Zimage Base with SDXL Detailer and Refiner w/LoRA Manager

세부 정보

모델 설명

image_z_image_SDXL_Refiner

This ComfyUI workflow generates or processes images using ZImage Base model (Phase 1), refines them with SDXL-based models (Phase 2), applies automatic face and skin enhancement, followed by dual-stage upscaling.

Installation

Required Custom Nodes

Install via ComfyUI Manager:

  1. ComfyUI-Easy-Use - https://github.com/yolain/ComfyUI-Easy-Use

  2. ComfyUI-Levelpixel - https://github.com/levelpixel/ComfyUI-Levelpixel

  3. ComfyUI-Impact-Pack - https://github.com/ltdrdata/ComfyUI-Impact-Pack

  4. ComfyUI-Impact-Subpack - https://github.com/ltdrdata/ComfyUI-Impact-Subpack

  5. ComfyUI KJ Nodes - https://github.com/kijai/ComfyUI-KJNodes

  6. ComfyUI LoRA Manager - https://github.com/cubiq/ComfyUI_Lora_Manager

  7. ComfyUI-pysssss - https://github.com/pythongosssss/ComfyUI-Custom-Scripts

  8. ComfyUI Comfyroll Custom Nodes - https://github.com/Suzie1/ComfyUI_Comfyroll_CustomNodes

Required Model Files

Detection Models (ComfyUI/models/ultralytics/):

  • bbox/face_yolov8n_v2.pt - Face detection

  • segm/skin_yolov8n-seg_800.pt - Skin segmentation

SAM Model (ComfyUI/models/sams/):

  • sam_vit_b_01ec64.pth - Segment Anything Model

Checkpoints (ComfyUI/models/checkpoints/ or ComfyUI/models/unet/):

  • ZImage Base checkpoint (for Phase 1)

  • SDXL Refiner or any SDXL-based checkpoint (for Phase 2)

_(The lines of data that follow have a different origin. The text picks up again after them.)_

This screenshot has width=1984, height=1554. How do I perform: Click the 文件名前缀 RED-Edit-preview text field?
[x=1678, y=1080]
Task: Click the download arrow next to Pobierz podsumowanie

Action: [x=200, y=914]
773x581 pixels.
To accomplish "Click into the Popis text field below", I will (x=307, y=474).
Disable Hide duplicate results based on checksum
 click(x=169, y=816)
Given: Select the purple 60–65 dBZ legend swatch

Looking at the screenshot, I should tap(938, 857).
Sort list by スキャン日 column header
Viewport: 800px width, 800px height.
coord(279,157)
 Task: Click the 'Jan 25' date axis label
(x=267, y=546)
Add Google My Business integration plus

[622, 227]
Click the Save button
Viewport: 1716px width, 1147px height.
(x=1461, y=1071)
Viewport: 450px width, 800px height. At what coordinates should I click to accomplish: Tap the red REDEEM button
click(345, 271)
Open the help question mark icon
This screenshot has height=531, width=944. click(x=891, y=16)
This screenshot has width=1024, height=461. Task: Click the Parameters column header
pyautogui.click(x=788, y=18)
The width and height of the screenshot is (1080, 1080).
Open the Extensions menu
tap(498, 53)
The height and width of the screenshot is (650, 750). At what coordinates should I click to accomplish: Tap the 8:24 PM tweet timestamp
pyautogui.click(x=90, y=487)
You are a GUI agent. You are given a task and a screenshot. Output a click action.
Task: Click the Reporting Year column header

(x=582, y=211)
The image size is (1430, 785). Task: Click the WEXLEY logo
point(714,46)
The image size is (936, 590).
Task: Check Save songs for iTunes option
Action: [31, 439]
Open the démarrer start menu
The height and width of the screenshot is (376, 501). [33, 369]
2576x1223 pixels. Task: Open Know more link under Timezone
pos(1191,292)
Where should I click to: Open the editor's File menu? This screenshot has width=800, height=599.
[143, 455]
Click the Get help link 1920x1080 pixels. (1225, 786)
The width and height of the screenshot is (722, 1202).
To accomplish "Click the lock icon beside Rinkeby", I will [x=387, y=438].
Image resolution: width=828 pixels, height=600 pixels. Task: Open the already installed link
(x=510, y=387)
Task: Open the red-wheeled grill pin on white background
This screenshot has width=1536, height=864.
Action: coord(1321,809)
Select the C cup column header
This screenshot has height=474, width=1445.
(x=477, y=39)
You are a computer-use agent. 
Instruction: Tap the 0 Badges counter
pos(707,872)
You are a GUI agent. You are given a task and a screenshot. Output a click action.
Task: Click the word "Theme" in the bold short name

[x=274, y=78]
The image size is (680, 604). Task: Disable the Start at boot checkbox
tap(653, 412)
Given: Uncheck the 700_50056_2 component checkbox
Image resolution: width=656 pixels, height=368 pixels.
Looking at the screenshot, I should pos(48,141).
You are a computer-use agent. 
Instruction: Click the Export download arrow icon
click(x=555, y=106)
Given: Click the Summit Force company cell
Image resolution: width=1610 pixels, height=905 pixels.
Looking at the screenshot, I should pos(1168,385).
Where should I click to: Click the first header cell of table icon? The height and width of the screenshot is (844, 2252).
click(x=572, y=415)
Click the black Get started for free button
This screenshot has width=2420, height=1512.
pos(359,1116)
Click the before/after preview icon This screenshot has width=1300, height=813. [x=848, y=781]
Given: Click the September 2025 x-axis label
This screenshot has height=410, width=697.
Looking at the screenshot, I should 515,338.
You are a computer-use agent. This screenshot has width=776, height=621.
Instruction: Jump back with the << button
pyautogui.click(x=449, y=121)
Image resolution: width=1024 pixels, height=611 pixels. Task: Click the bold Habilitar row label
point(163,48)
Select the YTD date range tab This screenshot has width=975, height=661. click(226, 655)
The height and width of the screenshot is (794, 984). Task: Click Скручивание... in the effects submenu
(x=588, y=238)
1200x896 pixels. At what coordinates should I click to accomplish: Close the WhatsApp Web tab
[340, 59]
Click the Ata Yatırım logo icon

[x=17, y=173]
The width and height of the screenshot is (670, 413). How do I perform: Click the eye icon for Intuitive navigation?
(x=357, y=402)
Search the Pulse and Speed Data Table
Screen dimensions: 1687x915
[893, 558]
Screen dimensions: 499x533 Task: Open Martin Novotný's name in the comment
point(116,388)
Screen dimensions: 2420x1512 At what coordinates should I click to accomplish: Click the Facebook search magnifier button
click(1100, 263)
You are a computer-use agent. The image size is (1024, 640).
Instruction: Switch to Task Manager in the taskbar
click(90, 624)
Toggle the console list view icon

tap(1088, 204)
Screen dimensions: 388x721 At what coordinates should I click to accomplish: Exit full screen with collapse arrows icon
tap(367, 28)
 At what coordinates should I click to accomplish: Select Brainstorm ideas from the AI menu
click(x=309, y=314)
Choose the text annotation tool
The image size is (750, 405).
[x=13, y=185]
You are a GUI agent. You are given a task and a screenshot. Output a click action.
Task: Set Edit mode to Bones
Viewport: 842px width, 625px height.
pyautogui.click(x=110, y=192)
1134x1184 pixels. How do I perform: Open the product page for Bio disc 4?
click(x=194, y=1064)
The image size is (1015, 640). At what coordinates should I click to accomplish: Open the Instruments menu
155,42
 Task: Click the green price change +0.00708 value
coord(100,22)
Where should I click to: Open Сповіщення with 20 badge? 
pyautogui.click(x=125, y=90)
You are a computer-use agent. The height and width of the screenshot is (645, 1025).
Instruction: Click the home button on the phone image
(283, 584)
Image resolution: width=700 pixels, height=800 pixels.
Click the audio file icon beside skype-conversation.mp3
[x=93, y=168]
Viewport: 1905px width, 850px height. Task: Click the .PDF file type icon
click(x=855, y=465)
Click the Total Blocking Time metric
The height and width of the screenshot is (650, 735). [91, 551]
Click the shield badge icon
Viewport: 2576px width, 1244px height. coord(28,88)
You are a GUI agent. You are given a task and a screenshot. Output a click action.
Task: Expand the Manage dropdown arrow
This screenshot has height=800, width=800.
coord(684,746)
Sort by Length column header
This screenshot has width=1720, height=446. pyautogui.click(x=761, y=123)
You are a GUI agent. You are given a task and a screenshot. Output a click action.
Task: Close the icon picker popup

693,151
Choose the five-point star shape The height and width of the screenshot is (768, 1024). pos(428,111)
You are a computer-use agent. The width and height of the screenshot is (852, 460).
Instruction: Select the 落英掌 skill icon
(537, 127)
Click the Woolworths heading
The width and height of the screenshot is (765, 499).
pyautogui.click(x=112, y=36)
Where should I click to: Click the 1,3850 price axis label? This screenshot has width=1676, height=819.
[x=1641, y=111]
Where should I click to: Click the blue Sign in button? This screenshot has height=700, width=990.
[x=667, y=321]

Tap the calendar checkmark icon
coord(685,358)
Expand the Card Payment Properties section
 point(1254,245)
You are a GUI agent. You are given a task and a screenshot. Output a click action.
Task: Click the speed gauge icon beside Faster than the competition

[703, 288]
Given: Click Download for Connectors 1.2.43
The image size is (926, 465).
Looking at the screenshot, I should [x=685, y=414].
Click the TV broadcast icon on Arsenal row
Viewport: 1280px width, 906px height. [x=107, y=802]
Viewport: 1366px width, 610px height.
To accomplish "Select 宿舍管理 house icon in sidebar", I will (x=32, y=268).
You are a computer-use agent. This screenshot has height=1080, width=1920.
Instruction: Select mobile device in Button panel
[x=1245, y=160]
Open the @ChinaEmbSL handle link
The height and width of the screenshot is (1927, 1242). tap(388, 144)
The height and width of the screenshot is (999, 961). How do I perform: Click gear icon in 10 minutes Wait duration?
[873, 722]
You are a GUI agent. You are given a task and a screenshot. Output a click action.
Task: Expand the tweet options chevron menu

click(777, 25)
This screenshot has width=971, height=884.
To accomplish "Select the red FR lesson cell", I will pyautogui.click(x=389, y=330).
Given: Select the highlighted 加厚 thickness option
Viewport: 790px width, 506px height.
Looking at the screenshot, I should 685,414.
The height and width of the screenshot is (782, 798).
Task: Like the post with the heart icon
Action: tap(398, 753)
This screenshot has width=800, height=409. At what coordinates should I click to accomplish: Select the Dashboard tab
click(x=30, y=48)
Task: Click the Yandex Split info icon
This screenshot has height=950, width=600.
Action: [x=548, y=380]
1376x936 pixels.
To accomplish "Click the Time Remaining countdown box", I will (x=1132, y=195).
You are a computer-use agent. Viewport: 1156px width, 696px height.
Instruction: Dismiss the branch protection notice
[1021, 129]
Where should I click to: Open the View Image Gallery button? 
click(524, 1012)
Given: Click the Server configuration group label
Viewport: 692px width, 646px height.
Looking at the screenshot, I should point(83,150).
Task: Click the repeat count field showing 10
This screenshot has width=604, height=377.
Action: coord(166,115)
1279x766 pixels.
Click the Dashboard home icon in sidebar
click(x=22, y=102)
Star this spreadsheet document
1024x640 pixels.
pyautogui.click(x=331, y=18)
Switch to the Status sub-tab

Upscale Models (ComfyUI/models/upscale_models/):

  • RealESRGAN_x4plus.pth or similar

Detection models and SAM download automatically on first use or from: https://github.com/ltdrdata/ComfyUI-Impact-Pack

Workflow Structure

Input Selection

Uses CR Latent Input Switch to choose between:

  • Input 1: Uploaded image (LoadImage → VAEEncode)

  • Input 2: Empty latent for generation from scratch (default: 896x1152)

Phase 1: ZImage Base Generation

  • Processes selected input using ZImage Base checkpoint

  • Default settings: 50 steps, CFG 5, uni_pc_bh2 sampler, ddim_uniform scheduler

  • Supports LoRAs via first Lora Loader

  • Output goes to Phase 2

Phase 2: SDXL Refiner

  • Refines Phase 1 output using SDXL-based checkpoint

  • KSamplerAdvanced settings: 50 steps, CFG 1.9, start step 40

  • Sampler: dpmpp_3m_sde_gpu, Scheduler: beta57

  • Supports multiple LoRAs via "Phase 2 Lora Loader"

  • Trigger words managed by TriggerWord Toggle node

Detailing System

  • Automatic face detection: YOLOv8n v2 (bbox/face_yolov8n_v2.pt)

  • Skin segmentation: YOLOv8n-seg (segm/skin_yolov8n-seg_800.pt)

  • SAM model for precise mask generation

  • FaceDetailer settings: 25 steps, CFG 6, denoise 0.25, bbox_threshold 0.3

Upscaling

  • Two-stage progressive upscaling

  • Uses RealESRGAN or similar models

  • Each stage independently controlled via Fast Groups Bypasser

Model Compatibility

Phase 1: Requires ZImage Base checkpoint

Phase 2: Accepts any SDXL-architecture checkpoint:

  • Official SDXL Refiner

  • SDXL base checkpoints

  • Pony-based models

  • Illustrious-based models

  • Other SDXL derivatives

Important: Different SDXL variants may require different sampler/scheduler settings. The workflow uses dpmpp_3m_sde_gpu with beta57 scheduler for Phase 2, and uni_pc_bh2 with ddim_uniform for Phase 1. For Pony or Illustrious models, you may need to adjust:

  • Scheduler (try karras, normal, simple)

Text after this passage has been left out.